Prosise described the run as fun.
''You hear people talking. You get going. You see the line run in there and hitting. There's nothing better in football to see,'' he said. ''The crowd gets going. It's a fun place for me, I know that.''
Kelly would like to see Prosise get his pads lower more consistently and carry the ball like a running back.
''We don't want to turn every run into a rugby scrum at the end,'' he said.
Kelly has been pleased, though, at how Prosise had been willing to run in traffic and take on hits, skills that some receivers transitioning to running back struggle with. Kelly was asked if Prosise's background as a defensive back might have helped with that adjustment because of his willingness to hit.
''We moved him from defense because he wasn't a big hitter. He may argue with that,'' Kelly said. ''He just plays the game fast and physical.''
Prosise is looking forward to playing in Charlottesville, about 35 miles from where he attended high school and about 90 miles from his hometown of Petersburg.
He's especially eager to see one of his best friends, Jacob Rainey, who serves as a Virginia student-coach. Rainey was a teammate of Prosise at the Woodberry Forest School, hoping to be a college quarterback. His dream was derailed when part of his right leg had to be amputated after suffering a freak injury during a scrimmage.
''It was tough on our whole team. It hurts to see something like that happen, especially to such a great guy and a great football player,'' Prosise said. ''The way he handled it was probably the best part. He didn't let it get him down.''
Rainey said he remembers working out at Woodberry when he was thinking about transferring there and his father asking him what he thought.

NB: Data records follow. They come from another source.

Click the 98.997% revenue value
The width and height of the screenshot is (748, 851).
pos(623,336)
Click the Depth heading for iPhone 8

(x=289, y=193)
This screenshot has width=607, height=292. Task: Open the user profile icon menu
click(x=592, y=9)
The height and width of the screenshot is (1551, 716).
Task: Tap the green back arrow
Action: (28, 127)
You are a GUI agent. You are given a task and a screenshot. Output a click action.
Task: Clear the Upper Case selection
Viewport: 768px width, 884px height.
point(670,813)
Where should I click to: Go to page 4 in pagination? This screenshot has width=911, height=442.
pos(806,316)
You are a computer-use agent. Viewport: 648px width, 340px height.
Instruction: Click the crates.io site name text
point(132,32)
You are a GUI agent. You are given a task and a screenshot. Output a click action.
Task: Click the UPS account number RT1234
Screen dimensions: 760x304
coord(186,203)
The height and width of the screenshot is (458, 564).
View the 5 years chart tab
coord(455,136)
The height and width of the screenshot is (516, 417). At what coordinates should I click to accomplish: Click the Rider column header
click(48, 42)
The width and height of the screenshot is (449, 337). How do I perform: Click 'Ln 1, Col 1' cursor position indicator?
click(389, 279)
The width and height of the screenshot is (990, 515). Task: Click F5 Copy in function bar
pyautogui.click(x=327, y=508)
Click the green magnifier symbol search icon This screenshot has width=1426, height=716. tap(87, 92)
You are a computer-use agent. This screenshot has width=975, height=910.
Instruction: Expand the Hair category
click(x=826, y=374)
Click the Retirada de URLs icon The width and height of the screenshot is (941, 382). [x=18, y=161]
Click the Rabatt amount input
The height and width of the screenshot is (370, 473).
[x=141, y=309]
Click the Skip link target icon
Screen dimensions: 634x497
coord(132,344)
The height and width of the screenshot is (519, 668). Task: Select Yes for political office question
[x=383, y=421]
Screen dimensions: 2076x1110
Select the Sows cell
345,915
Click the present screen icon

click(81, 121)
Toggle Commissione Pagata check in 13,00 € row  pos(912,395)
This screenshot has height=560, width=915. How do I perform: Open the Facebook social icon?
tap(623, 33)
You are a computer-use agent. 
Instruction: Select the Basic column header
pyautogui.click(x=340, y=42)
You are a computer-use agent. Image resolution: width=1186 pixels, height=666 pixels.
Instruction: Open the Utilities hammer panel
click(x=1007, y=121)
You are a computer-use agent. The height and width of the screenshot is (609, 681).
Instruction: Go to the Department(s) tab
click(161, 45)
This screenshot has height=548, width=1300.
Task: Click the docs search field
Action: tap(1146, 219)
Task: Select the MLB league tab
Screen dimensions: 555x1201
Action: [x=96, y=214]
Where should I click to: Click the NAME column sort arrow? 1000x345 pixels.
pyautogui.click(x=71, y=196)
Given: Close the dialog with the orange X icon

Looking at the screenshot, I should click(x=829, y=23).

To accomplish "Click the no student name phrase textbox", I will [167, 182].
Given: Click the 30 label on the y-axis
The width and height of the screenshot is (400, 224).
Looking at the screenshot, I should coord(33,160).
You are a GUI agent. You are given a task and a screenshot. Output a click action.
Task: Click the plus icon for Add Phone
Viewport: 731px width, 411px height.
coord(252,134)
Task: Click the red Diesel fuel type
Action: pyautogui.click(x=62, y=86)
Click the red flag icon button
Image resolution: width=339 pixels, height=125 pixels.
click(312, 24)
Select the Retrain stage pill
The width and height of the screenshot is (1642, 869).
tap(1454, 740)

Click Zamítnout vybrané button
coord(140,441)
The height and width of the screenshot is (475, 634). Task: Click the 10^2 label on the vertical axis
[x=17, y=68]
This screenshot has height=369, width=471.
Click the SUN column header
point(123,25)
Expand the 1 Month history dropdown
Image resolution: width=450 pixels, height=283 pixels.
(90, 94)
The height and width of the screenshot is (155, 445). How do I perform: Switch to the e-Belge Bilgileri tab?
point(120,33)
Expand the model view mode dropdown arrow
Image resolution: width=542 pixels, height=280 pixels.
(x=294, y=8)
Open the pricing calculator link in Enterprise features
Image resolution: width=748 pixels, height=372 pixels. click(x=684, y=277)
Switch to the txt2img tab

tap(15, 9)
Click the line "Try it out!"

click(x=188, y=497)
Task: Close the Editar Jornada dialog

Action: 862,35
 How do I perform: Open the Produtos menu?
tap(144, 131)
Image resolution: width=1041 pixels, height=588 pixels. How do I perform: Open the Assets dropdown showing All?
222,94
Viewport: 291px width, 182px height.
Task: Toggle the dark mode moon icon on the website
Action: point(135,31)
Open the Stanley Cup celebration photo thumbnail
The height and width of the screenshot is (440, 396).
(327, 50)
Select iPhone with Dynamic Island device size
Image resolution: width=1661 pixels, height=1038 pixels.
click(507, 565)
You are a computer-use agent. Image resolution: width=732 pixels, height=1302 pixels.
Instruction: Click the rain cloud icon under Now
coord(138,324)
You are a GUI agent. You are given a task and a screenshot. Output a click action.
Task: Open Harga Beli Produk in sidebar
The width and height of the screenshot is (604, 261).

''I remember telling him that C.J. is the best football player I've ever been around,'' Rainey said. ''Nobody could stop him. He was just bigger, faster, stronger - he just stood out.''
Rainey said he doesn't want to see his friend have too good a game on Saturday, but he won't be cheering against him, either.
''I don't want to wish a bad day on him. As long as everyone comes out healthy and UVA comes out with a win, I'll be happy,'' he said.